By Gerald Karwowski, racinehistory.com
The Boy Scouts of America, founded in 1910, is celebrating its 100th Anniversary this year.
In the 1910s boy scout groups were springing up all over America and Racine, Wisconsin was no exception. The idea of scouting was stimulated after a English author Lieutenant-General Sir Robert Baden-Powell wrote a book Scouting for Boys.
Soon Baden-Powell became a hero to young men and they admired his ideals.
At the time the center of youth activities for boys in the area was the Racine branch of the Y.M.C.A, which was located in the historic 1886 Y.M.C.A. building at the north east corner of 6th and College Avenue.
Local boys approached Paul M. Stauffer who was the boys work secretary at the time and asked him to help organize a scout group in Racine. He agreed and became the first scoutmaster. Within the next few years several other scout groups were being organized and Tom Rees became the local scout commissioner and also supervised scouting activities in the area. However, it wasn’t until 1918 that the Racine council was formally organized and chartered as a permanent Boy Scout organization.
Some of the early scout groups would use the wooded camping area above Horlick’s Dam. They had a cabin called the “Wigwam." The area was scattered with camps and cottages owned by families and local club groups.
The first permanent summer campsite was at Norton’s Lake east of Burlington. The Consumers Co. of Chicago let the Council use the property as a camp site. In 1935 the Racine Council bought its own 50 acre site on Pleasant Lake in Walworth County this in turn was replaced in 1962 when summer camping was moved to Camp Robert Lyle in Langlade County, 245 miles north of Racine.
Judge Ellsworth B. Belden was the first council president serving from 1918 to 1931.
The Holy Name Society Drum Corps in their scout uniforms in 1916.
Racine Boy Scouts Camp, Norton’s Lake, Burlington, Wisconsin. Camp Director Voss instructing the 1st period class. This rare photo was taken by Wilfred G. Marshall in August of 1921.
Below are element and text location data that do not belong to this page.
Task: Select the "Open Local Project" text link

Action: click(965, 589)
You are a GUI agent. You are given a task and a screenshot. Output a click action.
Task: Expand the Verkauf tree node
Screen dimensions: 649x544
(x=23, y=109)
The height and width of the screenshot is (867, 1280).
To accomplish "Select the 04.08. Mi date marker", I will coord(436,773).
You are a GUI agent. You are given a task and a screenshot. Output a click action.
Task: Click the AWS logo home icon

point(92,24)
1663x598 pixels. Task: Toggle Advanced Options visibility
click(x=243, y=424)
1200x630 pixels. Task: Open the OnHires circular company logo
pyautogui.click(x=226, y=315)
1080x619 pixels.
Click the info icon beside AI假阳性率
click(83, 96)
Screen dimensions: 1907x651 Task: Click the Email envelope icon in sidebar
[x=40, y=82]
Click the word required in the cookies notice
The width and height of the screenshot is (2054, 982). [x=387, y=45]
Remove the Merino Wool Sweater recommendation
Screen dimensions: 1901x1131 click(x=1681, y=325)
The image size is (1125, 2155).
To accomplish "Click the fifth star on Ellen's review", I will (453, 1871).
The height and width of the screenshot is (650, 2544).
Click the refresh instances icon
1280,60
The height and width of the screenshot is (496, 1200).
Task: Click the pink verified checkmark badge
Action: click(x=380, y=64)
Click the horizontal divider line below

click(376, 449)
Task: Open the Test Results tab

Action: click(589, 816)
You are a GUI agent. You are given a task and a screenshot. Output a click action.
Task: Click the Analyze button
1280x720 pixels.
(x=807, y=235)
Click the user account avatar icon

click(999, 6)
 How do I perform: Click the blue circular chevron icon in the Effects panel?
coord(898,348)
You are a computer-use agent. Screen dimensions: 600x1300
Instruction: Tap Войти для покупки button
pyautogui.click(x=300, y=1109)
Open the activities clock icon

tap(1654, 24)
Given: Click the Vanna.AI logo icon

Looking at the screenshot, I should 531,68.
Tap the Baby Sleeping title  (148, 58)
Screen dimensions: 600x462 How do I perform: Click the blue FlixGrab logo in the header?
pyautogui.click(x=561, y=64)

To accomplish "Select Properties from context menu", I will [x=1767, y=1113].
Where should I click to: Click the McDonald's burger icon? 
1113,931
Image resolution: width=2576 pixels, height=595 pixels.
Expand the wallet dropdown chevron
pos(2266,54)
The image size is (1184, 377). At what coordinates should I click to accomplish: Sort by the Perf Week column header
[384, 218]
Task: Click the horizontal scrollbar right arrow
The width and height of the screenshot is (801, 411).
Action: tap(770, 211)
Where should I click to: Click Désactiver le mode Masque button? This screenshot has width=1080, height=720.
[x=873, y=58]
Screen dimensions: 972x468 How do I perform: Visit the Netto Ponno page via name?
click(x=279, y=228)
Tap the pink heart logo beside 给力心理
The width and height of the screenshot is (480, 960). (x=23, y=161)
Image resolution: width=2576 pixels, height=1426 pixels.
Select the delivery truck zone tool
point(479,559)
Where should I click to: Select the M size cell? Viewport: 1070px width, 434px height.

Norton’s Lake showing the Diving platform in 1921. Marshall’s caption – “The ol’ swimming hole” camp site in the distance. These two views were printed from original glass plate negatives. There are over 1,000 views in the Marshall collection.
Racine County Scout leaders of 1932 at the Norton’s Lake camp. It was called “Camp Chickagami” at the time. From left, In the front row, Arthur Gruhl, Scout Executive at the time, Joseph Moriarity, James E. Bunck and Harry J. O’Haire who was Camp Director in 1932. In the back row is Charles Goodsell, Russell Hansen, Robert Bowman and Edward Westberg.
The Racine County Council Boy Scout Drum and Bugle Corps in front of Memorial Hall in 1937. This was the first time that the Racine Boy Scouts ever appeared at a Wisconsin American Legion Convention.
A Racine County Boy Scout history wouldn’t be complete if John Batikis (now deceased) wasn’t mentioned. Batikis is credited for his services to all Racine youth, especially the Boy Scouts. He was Scoutmaster of Troop 400 and also served as the VFW Youth Work chairman. In this 1972 photo he is seen holding a Wm. F. Ehrlich Post 1391 Youth Activities album.
Western Printing & Lithographing Company encouraged their employees to be active in the community and made generous contributions to many civic activities. Boy Scouting was high on their list. In 1959 Western Printings Golden Press printed “The Golden Anniversary Book of Scouting." The beautifully illustrated hard cover book was done by Robert D. Bezucha with assistance from the Staff of the National Council of the Boy Scouts of America honoring the first 50 years of scouting. This was the personal book of one of Racine's best known scout leaders, Arthur Gruhl, who was the Scout Executive for Racine County for many years. A treasured volume among the growing collections at Oak Clearings.